EXERCISE:
Reproduce each of the following entries verbatim, line by line, leaving nothing out.

--- Begin RECORDS TO USE ---

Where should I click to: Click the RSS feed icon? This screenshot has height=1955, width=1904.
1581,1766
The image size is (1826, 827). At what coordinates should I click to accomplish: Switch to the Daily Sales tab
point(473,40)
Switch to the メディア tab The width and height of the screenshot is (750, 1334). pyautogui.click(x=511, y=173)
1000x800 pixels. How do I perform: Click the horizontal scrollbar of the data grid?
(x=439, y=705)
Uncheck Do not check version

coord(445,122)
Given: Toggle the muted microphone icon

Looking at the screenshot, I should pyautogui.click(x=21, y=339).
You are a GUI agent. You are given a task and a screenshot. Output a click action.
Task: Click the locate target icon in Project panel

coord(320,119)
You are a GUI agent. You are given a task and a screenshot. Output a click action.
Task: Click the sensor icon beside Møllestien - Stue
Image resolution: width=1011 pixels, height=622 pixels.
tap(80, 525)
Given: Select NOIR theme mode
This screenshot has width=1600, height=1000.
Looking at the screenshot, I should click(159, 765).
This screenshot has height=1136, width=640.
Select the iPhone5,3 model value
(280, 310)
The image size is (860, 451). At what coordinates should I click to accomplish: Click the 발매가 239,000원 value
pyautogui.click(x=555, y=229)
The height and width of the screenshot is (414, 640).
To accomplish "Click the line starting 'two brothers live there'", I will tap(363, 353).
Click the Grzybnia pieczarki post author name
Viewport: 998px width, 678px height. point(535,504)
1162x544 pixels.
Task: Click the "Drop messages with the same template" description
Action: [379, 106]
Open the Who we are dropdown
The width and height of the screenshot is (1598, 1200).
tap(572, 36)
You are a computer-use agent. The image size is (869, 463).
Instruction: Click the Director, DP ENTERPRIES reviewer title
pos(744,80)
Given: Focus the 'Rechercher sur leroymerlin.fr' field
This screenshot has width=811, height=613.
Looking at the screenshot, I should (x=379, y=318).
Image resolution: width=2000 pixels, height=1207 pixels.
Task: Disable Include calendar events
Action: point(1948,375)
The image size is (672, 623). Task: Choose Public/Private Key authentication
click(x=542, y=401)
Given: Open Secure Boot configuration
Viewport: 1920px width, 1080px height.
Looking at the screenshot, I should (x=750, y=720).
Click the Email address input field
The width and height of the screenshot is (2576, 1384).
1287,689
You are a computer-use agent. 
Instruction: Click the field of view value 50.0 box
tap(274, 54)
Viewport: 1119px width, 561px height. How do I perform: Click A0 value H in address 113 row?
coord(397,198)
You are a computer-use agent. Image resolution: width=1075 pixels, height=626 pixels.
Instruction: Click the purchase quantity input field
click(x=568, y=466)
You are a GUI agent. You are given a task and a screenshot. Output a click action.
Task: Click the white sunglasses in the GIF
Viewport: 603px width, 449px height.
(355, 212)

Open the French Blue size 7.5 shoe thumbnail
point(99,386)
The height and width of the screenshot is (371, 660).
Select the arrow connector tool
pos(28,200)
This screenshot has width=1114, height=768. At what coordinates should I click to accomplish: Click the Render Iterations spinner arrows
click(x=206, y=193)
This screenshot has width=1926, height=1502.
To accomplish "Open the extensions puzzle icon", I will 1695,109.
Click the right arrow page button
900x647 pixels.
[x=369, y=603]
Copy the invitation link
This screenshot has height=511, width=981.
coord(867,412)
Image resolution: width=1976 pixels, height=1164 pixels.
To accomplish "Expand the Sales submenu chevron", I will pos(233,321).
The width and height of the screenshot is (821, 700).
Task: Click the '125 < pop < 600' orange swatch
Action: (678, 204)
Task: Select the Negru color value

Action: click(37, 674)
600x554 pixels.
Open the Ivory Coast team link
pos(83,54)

--- End RECORDS TO USE ---

EXERCISE RESULT:
Where should I click to: Click the RSS feed icon? This screenshot has height=1955, width=1904.
1581,1766
The image size is (1826, 827). At what coordinates should I click to accomplish: Switch to the Daily Sales tab
point(473,40)
Switch to the メディア tab The width and height of the screenshot is (750, 1334). pyautogui.click(x=511, y=173)
1000x800 pixels. How do I perform: Click the horizontal scrollbar of the data grid?
(x=439, y=705)
Uncheck Do not check version

coord(445,122)
Given: Toggle the muted microphone icon

Looking at the screenshot, I should pyautogui.click(x=21, y=339).
You are a GUI agent. You are given a task and a screenshot. Output a click action.
Task: Click the locate target icon in Project panel

coord(320,119)
You are a GUI agent. You are given a task and a screenshot. Output a click action.
Task: Click the sensor icon beside Møllestien - Stue
Image resolution: width=1011 pixels, height=622 pixels.
tap(80, 525)
Given: Select NOIR theme mode
This screenshot has width=1600, height=1000.
Looking at the screenshot, I should click(159, 765).
This screenshot has height=1136, width=640.
Select the iPhone5,3 model value
(280, 310)
The image size is (860, 451). At what coordinates should I click to accomplish: Click the 발매가 239,000원 value
pyautogui.click(x=555, y=229)
The height and width of the screenshot is (414, 640).
To accomplish "Click the line starting 'two brothers live there'", I will tap(363, 353).
Click the Grzybnia pieczarki post author name
Viewport: 998px width, 678px height. point(535,504)
1162x544 pixels.
Task: Click the "Drop messages with the same template" description
Action: [379, 106]
Open the Who we are dropdown
The width and height of the screenshot is (1598, 1200).
tap(572, 36)
You are a computer-use agent. The image size is (869, 463).
Instruction: Click the Director, DP ENTERPRIES reviewer title
pos(744,80)
Given: Focus the 'Rechercher sur leroymerlin.fr' field
This screenshot has width=811, height=613.
Looking at the screenshot, I should (x=379, y=318).
Image resolution: width=2000 pixels, height=1207 pixels.
Task: Disable Include calendar events
Action: point(1948,375)
The image size is (672, 623). Task: Choose Public/Private Key authentication
click(x=542, y=401)
Given: Open Secure Boot configuration
Viewport: 1920px width, 1080px height.
Looking at the screenshot, I should (x=750, y=720).
Click the Email address input field
The width and height of the screenshot is (2576, 1384).
1287,689
You are a computer-use agent. 
Instruction: Click the field of view value 50.0 box
tap(274, 54)
Viewport: 1119px width, 561px height. How do I perform: Click A0 value H in address 113 row?
coord(397,198)
You are a computer-use agent. Image resolution: width=1075 pixels, height=626 pixels.
Instruction: Click the purchase quantity input field
click(x=568, y=466)
You are a GUI agent. You are given a task and a screenshot. Output a click action.
Task: Click the white sunglasses in the GIF
Viewport: 603px width, 449px height.
(355, 212)

Open the French Blue size 7.5 shoe thumbnail
point(99,386)
The height and width of the screenshot is (371, 660).
Select the arrow connector tool
pos(28,200)
This screenshot has width=1114, height=768. At what coordinates should I click to accomplish: Click the Render Iterations spinner arrows
click(x=206, y=193)
This screenshot has width=1926, height=1502.
To accomplish "Open the extensions puzzle icon", I will 1695,109.
Click the right arrow page button
900x647 pixels.
[x=369, y=603]
Copy the invitation link
This screenshot has height=511, width=981.
coord(867,412)
Image resolution: width=1976 pixels, height=1164 pixels.
To accomplish "Expand the Sales submenu chevron", I will pos(233,321).
The width and height of the screenshot is (821, 700).
Task: Click the '125 < pop < 600' orange swatch
Action: (678, 204)
Task: Select the Negru color value

Action: click(37, 674)
600x554 pixels.
Open the Ivory Coast team link
pos(83,54)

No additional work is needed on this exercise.